Finally, it is worth noting that some argue that interpretable models are not always less effective than opaque ones (Rudin, 2019). If interpretable ML embryo assessment models are developed and can equal or surpass the performance of ‘black box’ models, then the former should be preferred over the latter insofar as (as some argue) transparency can arguably promote patient autonomy (by making the reasons behind recommendations clearer), non-maleficence (by facilitating error detection), and justice (by facilitating detection of bias) (Segers and De Proost, 2024). By contrast, opacity is not in and of itself a virtue. While black box AI might be justifiable when it has greater clinical utility, there are grounds to prefer transparent models when black box and transparent systems would be equally or similarly effective.

Transparency regarding the use of ML embryo assessment

So far, we have been discussing the transparency of ML embryo assessment tools to ART providers. However, ART providers are not the only relevant stakeholders. Patients, too, may have an interest in understanding the technologies that are used in their treatment, and potentially in deciding for themselves whether they are comfortable with their use.

This raises the question of whether patients ethically ought to be informed of, and even explicitly consent to, the use of ML embryo assessment tools. (We bracket off questions about whether this disclosure would be legally required but note that in many jurisdictions it appears that disclosure of the use of medical AI is not always required; Cohen, 2019). This is a pressing question, since clinics are already beginning to implement such tools into their practice—and it is unclear how many of these clinics disclose the use of ML tools or provide patients with an opportunity to opt out.

There are some reasons why disclosure might seem unnecessary. The use of ML embryo assessment tools might be thought not to fundamentally change the nature or risks of assisted reproduction treatments. Whether performed manually by an embryologist or augmented by an AI model, embryo selection remains a process that patients have already consented to when they choose to undergo fertility treatment. It might seem that the use of AI does not change the stakes in any way that would be material to patients, particularly if the ultimate decision about which embryo to transfer is still made by embryologists. Indeed, knowledge of every tool used by a professional isn’t normally expected in other professions, and even in relation to healthcare it is sometimes argued that patients are not owed information regarding any AI tools informing their doctors’ clinical recommendations (Dunn and Nan, 2023). From this perspective, AI is one tool among many that can inform a medical professional’s recommendations, and does not need to be disclosed any more than discussions with colleagues that have likewise informed the professionals’ judgement.

Yet some patients may have serious objections to the use of medical AI that do not apply to other sources of information. Notably, some philosophers have argued that patients should have a right to withdraw from AI diagnostics and medical treatment planning, given possible reservations about AI bias, opacity, and possible long-term societal effects (Ploug and Holm, 2020). While AI embryo assessment is a distinct domain, similar considerations apply. Indeed, patients’ objections to the use of AI may be particularly acute when the domain in which it would be employed is as sensitive as human reproduction.

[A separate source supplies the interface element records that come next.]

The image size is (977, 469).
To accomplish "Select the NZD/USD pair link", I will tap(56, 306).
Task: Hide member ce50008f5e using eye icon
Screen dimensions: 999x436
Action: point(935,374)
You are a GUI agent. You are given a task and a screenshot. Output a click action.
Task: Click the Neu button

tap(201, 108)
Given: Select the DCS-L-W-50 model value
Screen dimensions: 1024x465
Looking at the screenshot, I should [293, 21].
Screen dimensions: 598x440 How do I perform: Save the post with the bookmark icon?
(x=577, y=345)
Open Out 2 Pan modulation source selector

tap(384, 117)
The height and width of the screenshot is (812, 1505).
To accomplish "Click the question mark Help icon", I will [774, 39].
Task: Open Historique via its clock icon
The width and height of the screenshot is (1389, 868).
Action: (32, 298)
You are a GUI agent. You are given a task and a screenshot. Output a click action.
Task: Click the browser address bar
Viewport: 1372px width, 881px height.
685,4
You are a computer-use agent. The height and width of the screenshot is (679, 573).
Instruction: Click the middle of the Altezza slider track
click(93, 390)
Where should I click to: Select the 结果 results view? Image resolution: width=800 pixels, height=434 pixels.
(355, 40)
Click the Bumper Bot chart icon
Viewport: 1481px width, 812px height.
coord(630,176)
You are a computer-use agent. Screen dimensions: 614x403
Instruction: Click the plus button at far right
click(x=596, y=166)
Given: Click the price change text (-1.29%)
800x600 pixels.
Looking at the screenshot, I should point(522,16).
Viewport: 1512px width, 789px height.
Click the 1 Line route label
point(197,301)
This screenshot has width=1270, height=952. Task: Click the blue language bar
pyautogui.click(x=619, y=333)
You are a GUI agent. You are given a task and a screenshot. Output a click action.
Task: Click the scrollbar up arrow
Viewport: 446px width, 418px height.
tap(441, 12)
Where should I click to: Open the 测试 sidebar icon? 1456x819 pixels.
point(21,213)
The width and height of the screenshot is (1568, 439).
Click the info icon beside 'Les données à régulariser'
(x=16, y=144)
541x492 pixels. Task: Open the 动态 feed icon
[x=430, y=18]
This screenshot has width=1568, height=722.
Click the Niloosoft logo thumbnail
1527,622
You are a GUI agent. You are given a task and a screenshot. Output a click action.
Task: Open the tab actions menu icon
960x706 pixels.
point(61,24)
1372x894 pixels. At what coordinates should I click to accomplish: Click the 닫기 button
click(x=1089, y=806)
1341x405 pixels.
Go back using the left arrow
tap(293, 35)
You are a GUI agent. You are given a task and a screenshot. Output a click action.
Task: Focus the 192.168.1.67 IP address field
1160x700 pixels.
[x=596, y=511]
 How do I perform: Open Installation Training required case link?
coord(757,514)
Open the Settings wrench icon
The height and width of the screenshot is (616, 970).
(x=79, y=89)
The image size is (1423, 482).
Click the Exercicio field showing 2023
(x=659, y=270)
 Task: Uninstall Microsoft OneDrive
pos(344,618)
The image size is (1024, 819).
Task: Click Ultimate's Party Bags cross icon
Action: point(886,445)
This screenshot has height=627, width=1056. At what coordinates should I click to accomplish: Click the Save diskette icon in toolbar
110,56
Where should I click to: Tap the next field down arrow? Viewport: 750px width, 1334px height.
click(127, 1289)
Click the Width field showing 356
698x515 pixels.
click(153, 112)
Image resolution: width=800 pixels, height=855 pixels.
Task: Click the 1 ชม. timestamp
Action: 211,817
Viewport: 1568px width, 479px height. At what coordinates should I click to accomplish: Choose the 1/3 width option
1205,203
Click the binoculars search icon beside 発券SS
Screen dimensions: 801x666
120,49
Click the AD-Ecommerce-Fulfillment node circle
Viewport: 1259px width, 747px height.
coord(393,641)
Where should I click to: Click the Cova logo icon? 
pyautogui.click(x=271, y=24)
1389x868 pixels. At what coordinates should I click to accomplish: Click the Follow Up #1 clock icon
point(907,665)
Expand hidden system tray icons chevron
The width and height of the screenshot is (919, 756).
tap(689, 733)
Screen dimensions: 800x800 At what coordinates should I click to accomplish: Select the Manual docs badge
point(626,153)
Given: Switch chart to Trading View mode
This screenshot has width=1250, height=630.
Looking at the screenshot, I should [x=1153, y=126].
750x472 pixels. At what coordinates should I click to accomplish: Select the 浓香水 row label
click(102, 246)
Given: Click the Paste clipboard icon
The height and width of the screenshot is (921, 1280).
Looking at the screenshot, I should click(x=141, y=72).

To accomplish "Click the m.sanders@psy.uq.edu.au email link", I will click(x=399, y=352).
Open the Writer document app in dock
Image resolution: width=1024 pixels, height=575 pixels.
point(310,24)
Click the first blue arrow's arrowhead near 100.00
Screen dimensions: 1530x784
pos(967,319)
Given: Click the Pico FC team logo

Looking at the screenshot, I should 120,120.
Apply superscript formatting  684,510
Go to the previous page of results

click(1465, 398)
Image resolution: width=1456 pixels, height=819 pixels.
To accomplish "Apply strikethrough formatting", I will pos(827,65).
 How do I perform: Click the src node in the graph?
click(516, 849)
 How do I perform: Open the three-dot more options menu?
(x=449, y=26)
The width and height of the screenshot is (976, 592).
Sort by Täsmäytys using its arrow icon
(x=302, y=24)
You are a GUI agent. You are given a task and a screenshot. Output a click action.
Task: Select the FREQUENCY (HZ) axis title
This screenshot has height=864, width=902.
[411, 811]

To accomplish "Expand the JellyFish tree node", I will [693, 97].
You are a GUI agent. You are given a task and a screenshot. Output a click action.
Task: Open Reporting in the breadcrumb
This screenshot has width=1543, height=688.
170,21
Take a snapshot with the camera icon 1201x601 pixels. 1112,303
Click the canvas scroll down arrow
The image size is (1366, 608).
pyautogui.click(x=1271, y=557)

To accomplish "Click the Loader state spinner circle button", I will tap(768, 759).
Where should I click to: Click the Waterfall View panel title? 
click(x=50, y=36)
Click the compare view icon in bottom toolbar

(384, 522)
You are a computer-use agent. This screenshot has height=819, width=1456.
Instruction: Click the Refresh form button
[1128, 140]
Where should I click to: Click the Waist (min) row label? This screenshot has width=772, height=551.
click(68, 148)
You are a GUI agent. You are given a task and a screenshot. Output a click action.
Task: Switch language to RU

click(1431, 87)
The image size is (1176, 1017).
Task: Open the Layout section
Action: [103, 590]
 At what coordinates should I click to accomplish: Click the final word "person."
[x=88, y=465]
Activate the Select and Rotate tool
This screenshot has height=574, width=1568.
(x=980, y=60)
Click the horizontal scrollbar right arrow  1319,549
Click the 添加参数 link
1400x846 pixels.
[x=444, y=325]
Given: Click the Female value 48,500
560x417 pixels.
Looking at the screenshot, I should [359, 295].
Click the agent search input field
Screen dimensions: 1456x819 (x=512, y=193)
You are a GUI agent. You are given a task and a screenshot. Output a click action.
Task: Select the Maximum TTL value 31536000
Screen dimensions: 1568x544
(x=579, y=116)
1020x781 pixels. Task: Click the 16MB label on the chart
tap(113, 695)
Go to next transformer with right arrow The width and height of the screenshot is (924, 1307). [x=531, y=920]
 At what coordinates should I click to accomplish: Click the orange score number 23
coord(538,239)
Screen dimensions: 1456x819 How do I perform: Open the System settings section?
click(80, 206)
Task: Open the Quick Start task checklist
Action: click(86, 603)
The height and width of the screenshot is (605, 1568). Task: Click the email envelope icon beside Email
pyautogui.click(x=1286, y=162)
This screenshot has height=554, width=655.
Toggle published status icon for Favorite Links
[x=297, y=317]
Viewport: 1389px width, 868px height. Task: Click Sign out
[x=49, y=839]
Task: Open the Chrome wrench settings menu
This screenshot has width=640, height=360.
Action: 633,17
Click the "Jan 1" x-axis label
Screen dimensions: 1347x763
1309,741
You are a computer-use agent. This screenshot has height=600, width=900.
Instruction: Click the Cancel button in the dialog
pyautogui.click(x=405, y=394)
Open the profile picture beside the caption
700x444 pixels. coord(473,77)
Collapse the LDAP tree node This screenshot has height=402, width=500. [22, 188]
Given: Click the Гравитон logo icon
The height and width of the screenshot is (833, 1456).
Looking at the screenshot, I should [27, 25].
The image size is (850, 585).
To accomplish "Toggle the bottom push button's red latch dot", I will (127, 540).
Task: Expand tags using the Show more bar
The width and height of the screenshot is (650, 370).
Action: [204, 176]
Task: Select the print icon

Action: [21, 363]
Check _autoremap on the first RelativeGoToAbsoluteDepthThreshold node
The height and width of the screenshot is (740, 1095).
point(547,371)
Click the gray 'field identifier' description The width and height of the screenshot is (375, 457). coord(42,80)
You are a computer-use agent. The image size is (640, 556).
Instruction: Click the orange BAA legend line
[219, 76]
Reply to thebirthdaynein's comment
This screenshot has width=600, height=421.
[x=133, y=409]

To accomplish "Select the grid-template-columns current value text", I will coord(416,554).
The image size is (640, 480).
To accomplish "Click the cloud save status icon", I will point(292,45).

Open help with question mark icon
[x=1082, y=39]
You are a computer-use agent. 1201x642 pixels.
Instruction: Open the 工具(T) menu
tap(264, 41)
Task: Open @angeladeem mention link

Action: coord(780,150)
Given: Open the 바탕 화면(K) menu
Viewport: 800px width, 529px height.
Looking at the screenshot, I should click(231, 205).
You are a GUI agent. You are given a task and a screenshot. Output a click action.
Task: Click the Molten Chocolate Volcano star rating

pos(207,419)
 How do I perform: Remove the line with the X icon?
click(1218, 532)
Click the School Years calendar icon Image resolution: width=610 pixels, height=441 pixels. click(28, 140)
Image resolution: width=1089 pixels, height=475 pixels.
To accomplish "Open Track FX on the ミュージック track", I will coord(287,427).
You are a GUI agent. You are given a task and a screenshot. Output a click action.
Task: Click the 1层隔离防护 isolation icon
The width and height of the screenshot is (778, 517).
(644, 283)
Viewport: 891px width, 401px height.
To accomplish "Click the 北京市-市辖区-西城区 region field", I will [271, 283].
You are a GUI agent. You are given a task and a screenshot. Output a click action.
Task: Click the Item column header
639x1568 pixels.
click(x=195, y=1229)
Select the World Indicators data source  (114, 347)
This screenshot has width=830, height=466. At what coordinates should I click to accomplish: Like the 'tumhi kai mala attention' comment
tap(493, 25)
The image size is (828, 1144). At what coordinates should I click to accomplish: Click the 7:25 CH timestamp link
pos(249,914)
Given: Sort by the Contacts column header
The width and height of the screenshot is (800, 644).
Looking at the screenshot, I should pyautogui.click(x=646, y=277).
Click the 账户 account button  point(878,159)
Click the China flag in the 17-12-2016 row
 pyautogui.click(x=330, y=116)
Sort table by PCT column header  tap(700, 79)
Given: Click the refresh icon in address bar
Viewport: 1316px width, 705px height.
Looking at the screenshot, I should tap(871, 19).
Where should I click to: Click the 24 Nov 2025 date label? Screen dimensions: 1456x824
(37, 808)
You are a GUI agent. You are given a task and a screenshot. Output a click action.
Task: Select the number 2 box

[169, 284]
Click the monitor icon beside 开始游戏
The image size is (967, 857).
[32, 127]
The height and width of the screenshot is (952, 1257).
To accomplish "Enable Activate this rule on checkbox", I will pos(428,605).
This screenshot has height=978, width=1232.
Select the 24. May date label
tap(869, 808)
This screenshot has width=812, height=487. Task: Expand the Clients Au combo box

It is debatable whether patients’ reservations about the use of AI are well-founded. But the rationality of these objections is arguably beside the point; we should respect the values of patients, regardless of whether these values are ones that we personally share or even see as rationally justified. This principle is largely accepted even in relation to life-saving medical interventions—e.g. where mentally competent Jehovah’s Witnesses refuse life-saving blood transfusions (Bock, 2012). If patients have a strong objection to the use of ML embryo assessment, we can see no good reasons against accepting their judgement here.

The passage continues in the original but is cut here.